The next subject McHugh covers in Introverts in the Church is that of community and relationships. He notes that this is the chapter he didn’t want to write. Contrary to some people’s opinions, introverts have relationships. They participate in community. They often feel the burdens of community, pressure to engage early and often.

“I cannot escape the fact that growth inevitably involves the messiness of genuine human contact and the struggles of intimacy.”

The goal is love because God is love. The commandments hang on the frame of love: love to God and love to one another. Love requires relationships. Many of the fruit of the Spirit require relationships because they are aspects of love. For humans like us, this means relational struggles so we can learn how to forgive, be patient, long-suffering, perseverance etc.

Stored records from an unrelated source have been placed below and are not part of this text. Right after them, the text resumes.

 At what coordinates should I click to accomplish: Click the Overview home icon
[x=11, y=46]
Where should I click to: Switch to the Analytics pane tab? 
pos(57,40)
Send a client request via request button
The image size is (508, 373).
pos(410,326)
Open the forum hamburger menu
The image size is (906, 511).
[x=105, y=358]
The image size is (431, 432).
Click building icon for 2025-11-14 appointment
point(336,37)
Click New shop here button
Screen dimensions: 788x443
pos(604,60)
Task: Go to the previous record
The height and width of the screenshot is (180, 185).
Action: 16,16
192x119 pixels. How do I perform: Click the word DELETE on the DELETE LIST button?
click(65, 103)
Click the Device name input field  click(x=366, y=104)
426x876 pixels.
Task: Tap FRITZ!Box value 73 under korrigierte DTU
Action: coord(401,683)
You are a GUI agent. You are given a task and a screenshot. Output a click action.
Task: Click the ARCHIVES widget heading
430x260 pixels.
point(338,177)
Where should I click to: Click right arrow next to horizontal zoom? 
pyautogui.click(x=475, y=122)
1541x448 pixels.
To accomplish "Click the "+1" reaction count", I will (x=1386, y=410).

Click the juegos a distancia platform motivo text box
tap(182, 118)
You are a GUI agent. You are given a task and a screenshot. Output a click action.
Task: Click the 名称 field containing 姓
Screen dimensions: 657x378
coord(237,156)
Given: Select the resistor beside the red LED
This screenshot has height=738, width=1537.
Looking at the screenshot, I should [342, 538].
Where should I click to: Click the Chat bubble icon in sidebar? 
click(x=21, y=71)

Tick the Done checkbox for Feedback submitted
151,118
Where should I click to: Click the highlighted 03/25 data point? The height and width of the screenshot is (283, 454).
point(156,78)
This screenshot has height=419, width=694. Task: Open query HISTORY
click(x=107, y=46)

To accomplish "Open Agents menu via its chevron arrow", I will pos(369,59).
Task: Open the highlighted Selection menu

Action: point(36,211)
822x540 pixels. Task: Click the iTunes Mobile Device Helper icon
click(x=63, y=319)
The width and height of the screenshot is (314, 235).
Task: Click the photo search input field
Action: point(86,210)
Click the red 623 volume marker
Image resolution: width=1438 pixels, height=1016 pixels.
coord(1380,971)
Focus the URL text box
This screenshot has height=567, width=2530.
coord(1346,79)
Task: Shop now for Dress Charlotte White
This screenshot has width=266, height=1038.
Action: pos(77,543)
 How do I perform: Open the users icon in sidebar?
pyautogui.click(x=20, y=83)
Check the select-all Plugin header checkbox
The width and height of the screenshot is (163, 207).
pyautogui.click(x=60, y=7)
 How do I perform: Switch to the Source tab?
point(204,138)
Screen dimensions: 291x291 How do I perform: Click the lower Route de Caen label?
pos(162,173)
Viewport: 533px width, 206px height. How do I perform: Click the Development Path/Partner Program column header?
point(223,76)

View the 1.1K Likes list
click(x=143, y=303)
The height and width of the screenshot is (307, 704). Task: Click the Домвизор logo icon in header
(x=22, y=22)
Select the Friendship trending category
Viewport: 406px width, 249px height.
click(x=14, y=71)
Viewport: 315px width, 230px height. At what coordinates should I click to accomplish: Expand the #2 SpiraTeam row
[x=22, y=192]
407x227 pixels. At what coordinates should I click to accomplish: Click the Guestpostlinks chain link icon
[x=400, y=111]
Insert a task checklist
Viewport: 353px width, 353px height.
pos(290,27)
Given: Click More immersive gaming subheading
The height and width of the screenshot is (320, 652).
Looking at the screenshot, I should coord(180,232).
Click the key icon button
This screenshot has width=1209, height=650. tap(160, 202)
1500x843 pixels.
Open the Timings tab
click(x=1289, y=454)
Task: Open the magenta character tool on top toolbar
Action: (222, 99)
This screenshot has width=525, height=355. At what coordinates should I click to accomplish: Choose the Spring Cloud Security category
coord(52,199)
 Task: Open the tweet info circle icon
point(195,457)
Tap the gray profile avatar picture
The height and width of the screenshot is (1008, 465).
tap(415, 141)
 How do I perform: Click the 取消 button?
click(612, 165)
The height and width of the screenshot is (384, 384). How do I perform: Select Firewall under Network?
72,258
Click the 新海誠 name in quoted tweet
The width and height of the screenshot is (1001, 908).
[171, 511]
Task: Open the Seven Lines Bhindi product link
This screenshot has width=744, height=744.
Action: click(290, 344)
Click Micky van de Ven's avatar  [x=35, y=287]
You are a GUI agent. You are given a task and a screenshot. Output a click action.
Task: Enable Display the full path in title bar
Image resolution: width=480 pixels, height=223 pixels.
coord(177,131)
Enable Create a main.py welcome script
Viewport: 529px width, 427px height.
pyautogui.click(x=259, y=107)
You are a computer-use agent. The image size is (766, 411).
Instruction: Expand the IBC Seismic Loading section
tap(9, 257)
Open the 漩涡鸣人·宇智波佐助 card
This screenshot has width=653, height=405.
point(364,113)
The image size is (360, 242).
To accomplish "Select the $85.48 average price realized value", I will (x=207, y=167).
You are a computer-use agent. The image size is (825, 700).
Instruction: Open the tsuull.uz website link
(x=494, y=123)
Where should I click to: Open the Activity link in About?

Different cultures have different understandings of the individual and the community. In modern western culture we focus on the individual: self-identity, self-actualization, self-fulfillment. In Ancient Near East cultures, the community took precedence. The individual didn’t cease to exist, but understood himself within the context of community and the roles & responsibilities they had as a result. We misunderstand the Bible if we try to interpret it from our American individualistic point of view. Why? We misunderstand the author’s intention and original meaning since they weren’t writing to “me” so much as “us” (contemporary English obscures this by not differentiating between the 2nd person singular & plural).

This means that much of Evangelical Theology and practice has been shaped by individualism. We neglect the communal emphasis of the Bible. This is one of the presuppositions that drives many people’s understanding of baptism. The New Covenant didn’t do away with “you and your children” (see Acts 2 for instance) or a focus on the people of God. We see it with Good Shepherd having a flock, the church as the Body of Christ, and a living temple. The Bible isn’t just about you & Jesus but about you, Jesus and everyone else united to Jesus (commonly called the communion of saints in older creeds and confessions).

This means there will necessarily be a culture clash between western society and the church (if we are faithful to Scripture). We will be counter-culture to modernist individualism and post-modern communalism. We see unity and diversity in the Body of Christ!

In terms of introverts, they often belong to churches that view belonging in external ways: attendance at corporate  worship, small group etc. Those can be manifestations of belonging and maturity. But they aren’t absolute manifestations. You can attend lots of things but really not belong or really not be mature. Your reason for attending can be erroneous- social or business- rather than an expression of your union with Christ.

The converse can be true too. You can belong and/or be mature in Christ even if you aren’t there every time the doors are open. As a pastor, I confess I want measurable things to know if I’m doing my job. It can be difficult to trust God is at work in ways you cannot see.

“Too often churches ask introverts to change, rather than stretching their own understandings of participation.”

Another way churches can measure belonging is “vulnerability”. Usually that is in a particular setting, like small group. In an earlier post I noted that for introverts there is a smaller circle of people with whom they are vulnerable. We can’t expect people (introvert or extrovert) to be vulnerable in the settings we want them to be vulnerable.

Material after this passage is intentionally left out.